• THE TASK:
In the records below, find the line containing "Karriere (487, 12)" and restate it and all lines after it exactly, through the last line.

• Collected data entries:
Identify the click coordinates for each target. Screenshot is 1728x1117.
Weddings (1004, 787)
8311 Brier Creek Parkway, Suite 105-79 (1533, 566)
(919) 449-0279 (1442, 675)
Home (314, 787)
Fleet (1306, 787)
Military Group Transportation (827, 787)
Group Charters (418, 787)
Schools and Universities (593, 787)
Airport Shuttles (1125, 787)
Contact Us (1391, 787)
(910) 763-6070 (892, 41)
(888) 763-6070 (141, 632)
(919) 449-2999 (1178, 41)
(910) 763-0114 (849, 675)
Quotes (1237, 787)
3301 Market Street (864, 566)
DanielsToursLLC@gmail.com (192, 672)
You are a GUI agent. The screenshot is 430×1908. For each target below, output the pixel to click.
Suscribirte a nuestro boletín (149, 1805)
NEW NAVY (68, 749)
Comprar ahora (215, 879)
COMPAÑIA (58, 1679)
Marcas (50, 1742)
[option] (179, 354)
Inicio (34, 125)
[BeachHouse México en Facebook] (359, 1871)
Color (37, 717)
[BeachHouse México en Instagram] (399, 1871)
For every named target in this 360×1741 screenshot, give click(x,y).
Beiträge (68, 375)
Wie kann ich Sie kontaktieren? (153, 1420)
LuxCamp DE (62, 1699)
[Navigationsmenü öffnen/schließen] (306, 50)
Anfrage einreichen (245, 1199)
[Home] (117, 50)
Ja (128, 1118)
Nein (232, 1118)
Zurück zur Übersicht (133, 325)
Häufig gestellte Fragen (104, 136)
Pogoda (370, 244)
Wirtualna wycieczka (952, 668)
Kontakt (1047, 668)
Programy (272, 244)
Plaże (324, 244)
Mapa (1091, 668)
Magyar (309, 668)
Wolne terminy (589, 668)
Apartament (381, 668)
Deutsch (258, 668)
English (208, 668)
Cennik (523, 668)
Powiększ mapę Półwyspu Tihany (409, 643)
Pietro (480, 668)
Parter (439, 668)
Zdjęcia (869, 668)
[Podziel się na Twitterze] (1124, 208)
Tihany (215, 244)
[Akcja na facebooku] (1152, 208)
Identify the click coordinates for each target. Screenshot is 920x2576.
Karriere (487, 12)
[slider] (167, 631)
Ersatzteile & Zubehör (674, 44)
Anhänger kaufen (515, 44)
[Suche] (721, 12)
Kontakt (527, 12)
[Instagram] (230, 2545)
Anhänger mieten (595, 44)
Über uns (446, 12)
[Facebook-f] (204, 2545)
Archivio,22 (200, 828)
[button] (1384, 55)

• EXERCISE RESPONSE:
Karriere (487, 12)
[slider] (167, 631)
Ersatzteile & Zubehör (674, 44)
Anhänger kaufen (515, 44)
[Suche] (721, 12)
Kontakt (527, 12)
[Instagram] (230, 2545)
Anhänger mieten (595, 44)
Über uns (446, 12)
[Facebook-f] (204, 2545)
Archivio,22 (200, 828)
[button] (1384, 55)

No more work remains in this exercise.